Illustration photographique : Maya Robinson

Le nouveau film de Joel et Ethan Coen,Salut, César !, finalement ouvert cette semaine, propulsé par bon nombre des caractéristiques de leur filmographie : des personnages comiquement sombres se livrant à une variété de conspirations et de doubles croisements sur fond d'un monde méticuleusement recréé et réinventé (dans ce cas, Hollywood dans les années 1950). ). Ce qui est drôle à propos des Coen : ce sont deux des cinéastes les plus originaux que le cinéma américain nous ait donné, et pourtant ils soulignent systématiquement les mêmes motifs et thèmes tout au long de leurs œuvres. Chaque film des Coen Brothers est distinctif en soi - vous ne les confondrez jamais - et pourtant, ils traitent constamment des mêmes éléments d'histoire, personnages et situations. À tel point qu'en 2008, nous avons publiéce tableau/guide pratique pour créer votre propre film des frères Coen.

En d'autres termes, il y a une ligne directe qui relie l'ex-détenu de Nicolas Cage àÉlever l’Arizonaet le concessionnaire automobile de William H. Macy àFargoet le vétérinaire vietnamien de Josh BrolinPas de pays pour les vieillards, tout comme il y en a un qui relie le dramaturge croisé de John Turturro dansBarton Finket l'honnête professeur de sciences de Michael Stuhlbarg àUn homme sérieuxet le folk amer d'Oscar Isaac dansÀ l'intérieur de Llewyn Davis. Au fil des années, même s'ils ont collectionné des récompenses et des admirateurs, les Coen ont également été pris à partie pour la distance avec laquelle ils tiennent leurs personnages. Mais une telle critique ignore l’amour qu’ils portent manifestement aussi à ces personnages. Oui, il serait facile de considérer les représentations de ces idéalistes et de ces rêveurs obscurs par les Coen comme une moquerie. Mais alors, pourquoi ces personnages résonnent-ils autant ?
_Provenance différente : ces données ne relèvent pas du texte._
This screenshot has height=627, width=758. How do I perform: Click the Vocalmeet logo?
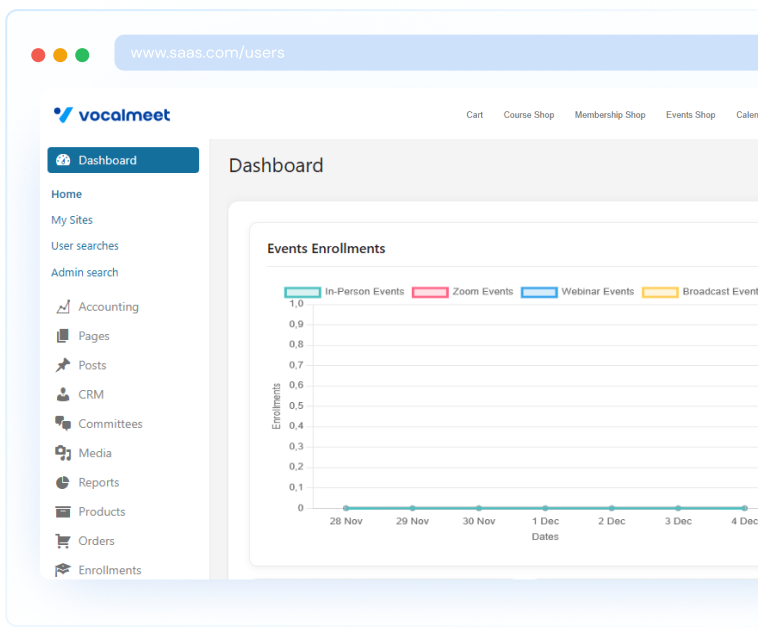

En raison de ces similitudes et différences, juger des films individuels dans le contexte de l’ensemble de l’œuvre des Coen peut être délicat. Est-ce qu'unvraimentil faut choisir entreÉlever l’ArizonaetPas de pays pour les vieillards, deux films avec des éléments très similaires et pourtant si différents sur le plan tonal ? EtSang simpleest si important; cela les a mis sur la carte et a présenté plusieurs de leurs thèmes préférés. Faut-il importer que nombre de leurs films ultérieurs abordent ces thèmes de manière plus engageante ? C'est aussi difficile, franchement, parce que beaucoup de ces films sont si bons ; il n'y a probablement qu'un seul film sur cette liste que je ne veux plus jamais revoir ; et il y a probablement sept ou huit titres que j'ai, à un moment ou à un autre, décrits comme des chefs-d'œuvre. Un film faible des frères Coen est probablement encore meilleur et pourrait bien durer plus longtemps que la moitié des films qui remporteront des Oscars dans quelques semaines. Néanmoins, les voici : les films des frères Coen, classés. (Et, vous savez, n'hésitez pas à réorganiser le classement de nos lecteurs ci-dessous.)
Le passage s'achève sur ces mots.